«Algunos entran muy tarde en el teatro de la vida, pero cuando lo hacen parece que entren sin brida y directos ya hasta el final de la obra. Ése fue mi caso. Y hoy puedo afirmarlo con toda seguridad. La representación empezó la mañana en la que mi mujer me entregó una carta que acababa de llegar de Suiza, una invitación a participar en un congreso literario sobre el fracaso». Aire de Dylan, Enrique Vila-Matas (Seix Barral, Barcelona, 2012)
Entre dos párrafos de sobrecogedora (y poética) belleza transcurre la nueva novela de Enrique Vila-Matas, Aire de Dylan, en la que el escritor barcelonés ahonda todavía más en su implacable empeño de forjar una única obra en la que los sucesivos títulos acaben finalmente entrelazados entre sí.
El autor —sin duda el más arriesgado, inteligente e innovador de las actuales letras españolas— regresa aquí a algunas de sus obsesiones habituales, como la enfermedad (en este caso asciende un peldaño más y liquida directamente a Lancastre, el escritor muerto con el que se puede identificar al propio Vila-Matas), la vida como proceso de demolición (en la estela del omnipresente Scott Fitzgerald), y la siempre tortuosa relación entre padres e hijos, narrada a través de la invasión de la memoria del joven dylaniano Vilnius por parte de su padre, el difunto Lancastre.
Sostiene Vilnius en la página 45 de Aire de Dylan: «Las cosas tienen que ser tal como son y tal como han sido siempre; quiero decir que las grandes cosas están reservadas para los grandes, los abismos para los profundos; las delicadezas y estremecimientos para los sutiles; y desde luego, todo lo raro para los raros». Vila-Matas logra reinventarse una vez más en esta novela y sobrevive sin un solo rasguño en el fuselaje a los vaivenes y contradicciones que genera todo renacimiento, toda reconstrucción o reinvención, precisamente porque es uno de los grandes, porque ha explorado los abismos desde la profundidad, porque al mismo tiempo destila hondura a partir de una prosa sutil y levemente shandy, y porque, desde su irreverente heterodoxia, es un raro entre los raros, en el más saludable y británico sentido de la palabra rareza.
En uno de sus relatos más descarnadamente redondos, El perseguidor, el gran Julio Cortázar nos cuenta el ensayo previo a la grabación de un disco de jazz en el que coinciden en un estudio de Cincinnati Miles Davis y un saxofonista llamado Johnny Carter (sospechosamente parecido a Charlie Parker).
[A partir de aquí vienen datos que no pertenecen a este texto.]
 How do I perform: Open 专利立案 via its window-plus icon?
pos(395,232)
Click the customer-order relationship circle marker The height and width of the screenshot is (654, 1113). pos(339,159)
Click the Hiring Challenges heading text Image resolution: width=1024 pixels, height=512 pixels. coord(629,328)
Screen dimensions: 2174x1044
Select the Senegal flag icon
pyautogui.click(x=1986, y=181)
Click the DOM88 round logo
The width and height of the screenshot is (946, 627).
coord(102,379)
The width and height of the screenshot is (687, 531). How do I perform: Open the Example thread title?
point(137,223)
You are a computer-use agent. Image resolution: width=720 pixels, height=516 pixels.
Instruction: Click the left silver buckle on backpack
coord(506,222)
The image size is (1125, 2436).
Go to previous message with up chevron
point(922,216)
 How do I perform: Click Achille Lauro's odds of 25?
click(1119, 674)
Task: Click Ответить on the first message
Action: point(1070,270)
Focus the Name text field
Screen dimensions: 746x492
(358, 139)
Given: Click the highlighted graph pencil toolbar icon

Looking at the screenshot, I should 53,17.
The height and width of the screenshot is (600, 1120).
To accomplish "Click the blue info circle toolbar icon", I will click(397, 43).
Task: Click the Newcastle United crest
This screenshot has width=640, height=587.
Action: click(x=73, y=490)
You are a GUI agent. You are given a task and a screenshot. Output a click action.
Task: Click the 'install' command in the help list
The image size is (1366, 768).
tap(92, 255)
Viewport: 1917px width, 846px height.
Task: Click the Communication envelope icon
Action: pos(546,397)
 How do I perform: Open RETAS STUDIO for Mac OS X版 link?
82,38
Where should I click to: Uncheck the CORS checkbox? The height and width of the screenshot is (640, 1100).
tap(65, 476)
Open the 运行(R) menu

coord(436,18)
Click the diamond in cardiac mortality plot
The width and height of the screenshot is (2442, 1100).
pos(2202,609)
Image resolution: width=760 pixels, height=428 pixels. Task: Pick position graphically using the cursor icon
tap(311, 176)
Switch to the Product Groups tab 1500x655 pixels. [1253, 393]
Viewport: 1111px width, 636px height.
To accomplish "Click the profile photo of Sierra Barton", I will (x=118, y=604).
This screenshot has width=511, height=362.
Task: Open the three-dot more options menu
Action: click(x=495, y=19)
Cortázar planta en los labios del indómito Carter una insondable carga de profundidad sobre la elasticidad de los tiempos del arte: «Esto ya lo estoy tocando mañana».
La frase, como todas las paradojas, encierra una gigantesca verdad. Y tras leer el último y estremecedor párrafo de Aire de Dylan podemos afirmar también que Vila-Matas ya está escribiendo mañana.